[Stored data]

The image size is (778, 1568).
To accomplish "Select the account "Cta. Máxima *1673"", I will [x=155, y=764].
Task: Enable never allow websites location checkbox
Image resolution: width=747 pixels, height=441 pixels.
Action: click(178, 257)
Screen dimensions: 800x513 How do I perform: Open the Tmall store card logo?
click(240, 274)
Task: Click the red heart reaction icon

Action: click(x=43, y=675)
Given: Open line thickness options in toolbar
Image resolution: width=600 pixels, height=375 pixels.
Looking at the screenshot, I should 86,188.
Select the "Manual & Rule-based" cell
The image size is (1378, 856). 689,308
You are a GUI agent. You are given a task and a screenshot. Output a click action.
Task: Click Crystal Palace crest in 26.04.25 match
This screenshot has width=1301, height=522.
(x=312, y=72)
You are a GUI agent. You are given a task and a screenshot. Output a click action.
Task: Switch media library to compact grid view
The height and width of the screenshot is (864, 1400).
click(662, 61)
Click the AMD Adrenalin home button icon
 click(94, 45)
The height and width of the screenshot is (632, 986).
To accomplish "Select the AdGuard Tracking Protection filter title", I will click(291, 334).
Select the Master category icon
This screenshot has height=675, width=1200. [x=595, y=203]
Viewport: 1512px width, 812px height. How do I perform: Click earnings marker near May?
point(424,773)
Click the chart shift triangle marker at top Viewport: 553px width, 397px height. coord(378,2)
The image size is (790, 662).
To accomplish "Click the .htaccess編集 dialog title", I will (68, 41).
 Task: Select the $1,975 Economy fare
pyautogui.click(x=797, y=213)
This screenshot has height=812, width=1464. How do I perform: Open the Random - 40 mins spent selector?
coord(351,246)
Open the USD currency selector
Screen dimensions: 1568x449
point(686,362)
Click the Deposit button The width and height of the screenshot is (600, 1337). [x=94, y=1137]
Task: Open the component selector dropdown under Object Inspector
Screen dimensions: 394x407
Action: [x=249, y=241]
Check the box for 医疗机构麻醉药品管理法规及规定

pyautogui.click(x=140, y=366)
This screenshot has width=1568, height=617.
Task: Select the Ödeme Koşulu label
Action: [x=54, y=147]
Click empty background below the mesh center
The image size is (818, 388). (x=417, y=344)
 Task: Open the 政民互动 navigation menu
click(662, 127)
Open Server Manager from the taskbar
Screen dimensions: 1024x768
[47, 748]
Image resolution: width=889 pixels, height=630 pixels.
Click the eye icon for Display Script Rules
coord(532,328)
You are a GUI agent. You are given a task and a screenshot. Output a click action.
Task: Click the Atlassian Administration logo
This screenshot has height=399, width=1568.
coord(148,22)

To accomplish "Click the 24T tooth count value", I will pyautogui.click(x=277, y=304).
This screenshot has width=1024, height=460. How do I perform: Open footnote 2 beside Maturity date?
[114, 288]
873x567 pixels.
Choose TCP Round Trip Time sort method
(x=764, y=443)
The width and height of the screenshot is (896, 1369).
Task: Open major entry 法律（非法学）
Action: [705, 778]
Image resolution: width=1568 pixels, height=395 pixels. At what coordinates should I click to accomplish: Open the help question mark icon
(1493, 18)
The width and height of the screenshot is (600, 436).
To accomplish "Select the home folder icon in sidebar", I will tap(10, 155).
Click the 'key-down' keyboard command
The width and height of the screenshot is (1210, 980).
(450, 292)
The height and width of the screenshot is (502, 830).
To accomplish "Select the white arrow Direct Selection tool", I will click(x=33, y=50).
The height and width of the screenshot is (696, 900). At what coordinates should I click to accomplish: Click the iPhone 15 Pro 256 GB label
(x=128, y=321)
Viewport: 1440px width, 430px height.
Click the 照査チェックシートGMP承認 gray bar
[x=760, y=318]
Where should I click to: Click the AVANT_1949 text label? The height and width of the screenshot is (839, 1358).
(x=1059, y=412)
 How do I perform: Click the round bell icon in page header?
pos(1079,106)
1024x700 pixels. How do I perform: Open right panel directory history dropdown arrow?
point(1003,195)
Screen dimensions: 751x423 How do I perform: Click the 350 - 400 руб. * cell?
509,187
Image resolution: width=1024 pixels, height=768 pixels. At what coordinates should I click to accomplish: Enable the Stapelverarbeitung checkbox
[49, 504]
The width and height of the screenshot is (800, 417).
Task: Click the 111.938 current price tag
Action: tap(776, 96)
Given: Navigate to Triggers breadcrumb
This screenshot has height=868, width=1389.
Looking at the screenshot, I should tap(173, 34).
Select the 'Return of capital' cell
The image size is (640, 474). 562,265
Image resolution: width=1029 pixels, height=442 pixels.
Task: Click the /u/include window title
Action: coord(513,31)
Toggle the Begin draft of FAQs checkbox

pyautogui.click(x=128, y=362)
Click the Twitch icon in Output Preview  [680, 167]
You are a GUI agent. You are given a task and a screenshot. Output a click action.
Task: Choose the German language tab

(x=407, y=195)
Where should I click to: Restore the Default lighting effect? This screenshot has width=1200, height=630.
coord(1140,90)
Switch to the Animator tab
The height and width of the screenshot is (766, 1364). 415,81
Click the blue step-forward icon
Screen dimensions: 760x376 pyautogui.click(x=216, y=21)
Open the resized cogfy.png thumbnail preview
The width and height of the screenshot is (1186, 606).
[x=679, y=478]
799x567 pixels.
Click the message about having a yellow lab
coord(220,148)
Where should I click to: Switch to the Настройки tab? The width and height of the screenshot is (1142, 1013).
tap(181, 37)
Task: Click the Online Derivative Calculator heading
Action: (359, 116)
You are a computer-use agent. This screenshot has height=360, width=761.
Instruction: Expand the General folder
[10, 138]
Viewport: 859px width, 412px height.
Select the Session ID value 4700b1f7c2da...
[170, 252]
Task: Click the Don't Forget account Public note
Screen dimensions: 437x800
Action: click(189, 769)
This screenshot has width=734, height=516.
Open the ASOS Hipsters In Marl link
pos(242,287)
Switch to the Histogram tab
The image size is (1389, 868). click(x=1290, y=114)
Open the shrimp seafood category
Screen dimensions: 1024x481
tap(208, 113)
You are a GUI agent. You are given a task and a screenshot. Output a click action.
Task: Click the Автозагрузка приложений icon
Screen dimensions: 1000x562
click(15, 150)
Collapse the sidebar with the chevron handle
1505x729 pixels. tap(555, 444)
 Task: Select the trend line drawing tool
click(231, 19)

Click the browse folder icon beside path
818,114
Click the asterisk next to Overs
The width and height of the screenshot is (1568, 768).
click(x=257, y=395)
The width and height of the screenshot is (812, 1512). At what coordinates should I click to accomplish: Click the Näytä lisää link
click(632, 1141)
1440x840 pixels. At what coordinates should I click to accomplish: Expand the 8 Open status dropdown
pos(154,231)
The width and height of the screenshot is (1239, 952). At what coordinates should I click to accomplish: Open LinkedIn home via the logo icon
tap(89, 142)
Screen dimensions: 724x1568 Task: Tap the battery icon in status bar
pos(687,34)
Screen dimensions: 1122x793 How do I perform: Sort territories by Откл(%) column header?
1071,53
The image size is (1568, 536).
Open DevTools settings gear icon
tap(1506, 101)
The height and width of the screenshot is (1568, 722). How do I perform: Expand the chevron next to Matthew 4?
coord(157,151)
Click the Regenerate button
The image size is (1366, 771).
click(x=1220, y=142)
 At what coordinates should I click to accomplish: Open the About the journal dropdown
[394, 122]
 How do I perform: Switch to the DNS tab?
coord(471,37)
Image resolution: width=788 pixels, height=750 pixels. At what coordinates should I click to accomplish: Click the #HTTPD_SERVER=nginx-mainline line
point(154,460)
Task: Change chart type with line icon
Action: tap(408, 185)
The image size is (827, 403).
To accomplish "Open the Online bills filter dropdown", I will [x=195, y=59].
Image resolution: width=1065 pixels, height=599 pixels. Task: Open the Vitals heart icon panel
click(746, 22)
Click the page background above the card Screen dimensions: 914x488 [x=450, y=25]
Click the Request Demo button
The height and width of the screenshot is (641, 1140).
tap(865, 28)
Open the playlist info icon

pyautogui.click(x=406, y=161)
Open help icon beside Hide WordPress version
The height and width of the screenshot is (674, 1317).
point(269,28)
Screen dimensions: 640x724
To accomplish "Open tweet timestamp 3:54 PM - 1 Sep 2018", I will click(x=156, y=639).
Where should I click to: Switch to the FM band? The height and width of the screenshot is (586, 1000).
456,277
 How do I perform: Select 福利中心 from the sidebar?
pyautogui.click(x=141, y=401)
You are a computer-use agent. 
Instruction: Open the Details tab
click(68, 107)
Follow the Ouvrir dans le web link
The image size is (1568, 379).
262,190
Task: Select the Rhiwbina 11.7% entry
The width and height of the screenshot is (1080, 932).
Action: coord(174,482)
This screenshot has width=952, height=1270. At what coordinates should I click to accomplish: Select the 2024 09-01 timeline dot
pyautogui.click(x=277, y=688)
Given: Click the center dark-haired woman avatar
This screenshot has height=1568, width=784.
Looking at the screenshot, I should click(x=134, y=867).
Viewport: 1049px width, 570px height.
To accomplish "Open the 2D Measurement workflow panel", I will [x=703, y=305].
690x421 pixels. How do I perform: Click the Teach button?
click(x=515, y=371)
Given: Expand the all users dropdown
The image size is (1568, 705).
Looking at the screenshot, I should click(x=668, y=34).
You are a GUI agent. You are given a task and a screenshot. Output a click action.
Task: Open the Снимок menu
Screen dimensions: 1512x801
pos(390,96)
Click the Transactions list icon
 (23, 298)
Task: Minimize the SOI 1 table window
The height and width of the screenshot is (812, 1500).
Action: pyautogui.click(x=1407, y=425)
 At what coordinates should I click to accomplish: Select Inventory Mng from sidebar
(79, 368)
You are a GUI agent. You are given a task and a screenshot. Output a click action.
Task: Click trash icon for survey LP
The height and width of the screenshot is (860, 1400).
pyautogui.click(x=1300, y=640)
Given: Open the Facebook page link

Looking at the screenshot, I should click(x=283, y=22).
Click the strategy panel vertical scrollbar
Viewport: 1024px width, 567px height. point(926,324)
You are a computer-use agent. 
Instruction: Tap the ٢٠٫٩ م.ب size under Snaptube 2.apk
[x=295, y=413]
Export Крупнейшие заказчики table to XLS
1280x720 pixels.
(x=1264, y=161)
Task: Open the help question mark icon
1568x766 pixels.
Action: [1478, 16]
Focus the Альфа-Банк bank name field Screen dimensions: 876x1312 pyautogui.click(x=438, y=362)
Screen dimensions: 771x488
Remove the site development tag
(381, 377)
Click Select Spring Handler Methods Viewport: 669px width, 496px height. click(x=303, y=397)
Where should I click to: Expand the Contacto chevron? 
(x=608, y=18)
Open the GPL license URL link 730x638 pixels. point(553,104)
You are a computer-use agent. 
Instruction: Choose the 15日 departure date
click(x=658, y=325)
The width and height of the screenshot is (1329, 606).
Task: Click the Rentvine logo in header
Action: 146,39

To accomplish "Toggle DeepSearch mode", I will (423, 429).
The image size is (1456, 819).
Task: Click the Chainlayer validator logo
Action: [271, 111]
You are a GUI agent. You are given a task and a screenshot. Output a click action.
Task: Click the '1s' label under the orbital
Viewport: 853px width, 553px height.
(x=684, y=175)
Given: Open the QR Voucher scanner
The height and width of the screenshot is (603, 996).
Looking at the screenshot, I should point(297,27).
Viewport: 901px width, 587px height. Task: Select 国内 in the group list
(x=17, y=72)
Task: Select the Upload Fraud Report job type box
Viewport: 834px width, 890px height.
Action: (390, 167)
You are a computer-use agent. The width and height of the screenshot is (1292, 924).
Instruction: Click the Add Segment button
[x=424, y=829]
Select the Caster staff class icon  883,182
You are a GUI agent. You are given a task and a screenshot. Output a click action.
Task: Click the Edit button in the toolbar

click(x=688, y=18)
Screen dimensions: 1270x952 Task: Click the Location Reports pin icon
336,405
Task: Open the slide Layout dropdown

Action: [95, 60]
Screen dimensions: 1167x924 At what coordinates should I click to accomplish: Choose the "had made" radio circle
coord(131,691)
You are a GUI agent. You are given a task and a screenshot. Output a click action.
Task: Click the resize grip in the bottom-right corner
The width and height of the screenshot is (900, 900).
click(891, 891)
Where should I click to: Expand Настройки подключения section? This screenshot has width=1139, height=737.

[/Stored data]

Your instructions: Among the lines of the records above, count those containing the word "filter", then give the number by itself.

The completed task: 2